Replenished, we cycled on only to find that there was a wonderful coffee shop in the Old Bakery" at Stone Hut... and a hotel open in Caltowie (or "sleepy lizard water hole") where the proprietoress opened to sell us a coke. We had never been so spoilt for food and drink in the whole of the journey! Eventually arrive in Jamestown, where Chris, a cousin of Barrie, was to pick us up in his truck to take us to his home in Burra.

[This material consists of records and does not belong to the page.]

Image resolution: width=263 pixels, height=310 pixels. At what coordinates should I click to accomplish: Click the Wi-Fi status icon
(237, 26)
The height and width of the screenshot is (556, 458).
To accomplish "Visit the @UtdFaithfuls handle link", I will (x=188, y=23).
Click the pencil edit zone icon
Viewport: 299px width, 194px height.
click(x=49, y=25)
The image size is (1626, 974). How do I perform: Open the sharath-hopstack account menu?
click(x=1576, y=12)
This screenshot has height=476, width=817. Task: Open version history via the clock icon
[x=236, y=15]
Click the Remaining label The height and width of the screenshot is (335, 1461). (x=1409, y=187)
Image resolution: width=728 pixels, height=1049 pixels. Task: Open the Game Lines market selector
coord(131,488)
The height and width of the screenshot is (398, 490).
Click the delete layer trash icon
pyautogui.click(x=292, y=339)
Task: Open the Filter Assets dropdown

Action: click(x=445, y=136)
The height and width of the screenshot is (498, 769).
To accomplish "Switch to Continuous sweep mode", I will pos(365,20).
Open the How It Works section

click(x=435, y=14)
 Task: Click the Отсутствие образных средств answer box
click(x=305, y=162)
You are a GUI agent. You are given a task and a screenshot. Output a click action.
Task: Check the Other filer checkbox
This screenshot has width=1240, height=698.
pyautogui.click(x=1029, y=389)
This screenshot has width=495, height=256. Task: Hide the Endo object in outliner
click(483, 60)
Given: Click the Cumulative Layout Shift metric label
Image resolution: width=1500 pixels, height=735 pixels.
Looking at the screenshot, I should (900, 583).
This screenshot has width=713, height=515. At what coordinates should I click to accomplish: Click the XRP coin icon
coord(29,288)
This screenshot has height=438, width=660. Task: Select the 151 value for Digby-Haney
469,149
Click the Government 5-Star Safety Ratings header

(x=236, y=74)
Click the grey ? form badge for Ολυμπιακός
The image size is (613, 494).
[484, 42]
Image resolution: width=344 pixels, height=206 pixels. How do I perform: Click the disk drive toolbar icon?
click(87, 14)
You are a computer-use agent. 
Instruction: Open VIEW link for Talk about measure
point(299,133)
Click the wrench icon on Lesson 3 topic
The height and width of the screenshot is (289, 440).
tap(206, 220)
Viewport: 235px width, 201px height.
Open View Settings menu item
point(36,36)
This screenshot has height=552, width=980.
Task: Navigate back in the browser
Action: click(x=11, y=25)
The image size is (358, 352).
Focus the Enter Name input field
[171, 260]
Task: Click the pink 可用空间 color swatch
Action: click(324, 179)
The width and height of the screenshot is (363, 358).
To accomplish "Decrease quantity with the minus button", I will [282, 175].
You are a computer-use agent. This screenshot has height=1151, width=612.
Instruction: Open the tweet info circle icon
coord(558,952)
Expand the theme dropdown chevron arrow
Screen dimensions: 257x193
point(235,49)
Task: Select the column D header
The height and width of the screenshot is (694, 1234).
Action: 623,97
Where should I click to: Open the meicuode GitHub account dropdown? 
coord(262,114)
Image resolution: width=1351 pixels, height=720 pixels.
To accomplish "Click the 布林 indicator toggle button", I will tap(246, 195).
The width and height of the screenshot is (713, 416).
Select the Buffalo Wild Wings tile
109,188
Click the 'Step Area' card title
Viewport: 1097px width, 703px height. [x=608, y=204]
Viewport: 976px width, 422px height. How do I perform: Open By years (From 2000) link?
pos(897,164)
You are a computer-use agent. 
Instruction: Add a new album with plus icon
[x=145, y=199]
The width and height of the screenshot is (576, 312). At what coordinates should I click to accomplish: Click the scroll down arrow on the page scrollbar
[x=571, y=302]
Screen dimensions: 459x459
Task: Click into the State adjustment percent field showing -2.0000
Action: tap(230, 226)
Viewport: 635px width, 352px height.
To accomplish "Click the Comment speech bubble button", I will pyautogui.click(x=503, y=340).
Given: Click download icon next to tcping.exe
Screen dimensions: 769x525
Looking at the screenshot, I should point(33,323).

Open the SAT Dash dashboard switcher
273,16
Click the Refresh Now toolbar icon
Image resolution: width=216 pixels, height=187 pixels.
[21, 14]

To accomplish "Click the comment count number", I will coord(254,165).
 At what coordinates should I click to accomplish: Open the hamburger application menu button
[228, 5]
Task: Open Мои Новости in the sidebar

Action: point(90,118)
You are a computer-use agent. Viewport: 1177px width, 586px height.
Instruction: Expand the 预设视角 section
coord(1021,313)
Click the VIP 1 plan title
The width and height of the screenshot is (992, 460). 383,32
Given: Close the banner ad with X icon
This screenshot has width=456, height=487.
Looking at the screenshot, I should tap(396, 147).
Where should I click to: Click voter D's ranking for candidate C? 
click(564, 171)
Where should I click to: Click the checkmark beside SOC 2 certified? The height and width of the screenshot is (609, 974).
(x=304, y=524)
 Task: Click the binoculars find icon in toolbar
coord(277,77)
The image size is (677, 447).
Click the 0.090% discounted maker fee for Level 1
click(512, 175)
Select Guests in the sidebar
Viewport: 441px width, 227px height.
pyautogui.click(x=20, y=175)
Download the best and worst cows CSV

What luxury! Chris and Mares made us very welcome in their beautiful mill, Chris being such a talented architect. They drove us around Burra and its interesting mines and after a pub meal, Chris, Mares and I watched and listened to the very moving (but too noisy for John) DVD of the tribute to George Harrison until the small hours of the morning (while John tried to sleep). It was so wonderful to sleep in a BED!


Moved the following day in the afternoon to the nearby camping as Chris and Mares had to go to Adelaide and spent three lazy days visiting Burra, a copper-mining site from 1847 to 1877, where many cottages and other reminders of the mining days can be seen. John is happily wandering in the sun, visiting the mine, pump house, museums and Cornish, Scottish and Welsh cottages, while I am typing away in the cool of the library.
During this trip we have become aware of the harshness of Australia: climate either too hot, too dry, too wet, too windy... soil too hard and stony to fit tent pegs...Now we also realise that this hard environment is also a very fragile one. 40,000 years of Aboriginal occupation hasn't altered the continent, but European colonisation commencing in 1788 has caused catastrophic damage to the environment. We talked about the introduction of pest species, the destruction of forests and the effect of overgrazing a poor and thin soil: what is left now in many places is bare earth or treeless prairies. The different mines we have come across (gold in Kalgoorlie and copper here) are also witnesses of man's ruthless greed...

1 comment:

  1. Hi John and Nicole, Valerie and I are struggling with the technology but hope you get this this time.
    We are truly amazed by your adventures, and are all following the blog avidly, at Quakers and at Scottish Dancing where Dorothy printed off reams of it for all there!!!
    Looking forward to seeing you on your safe return.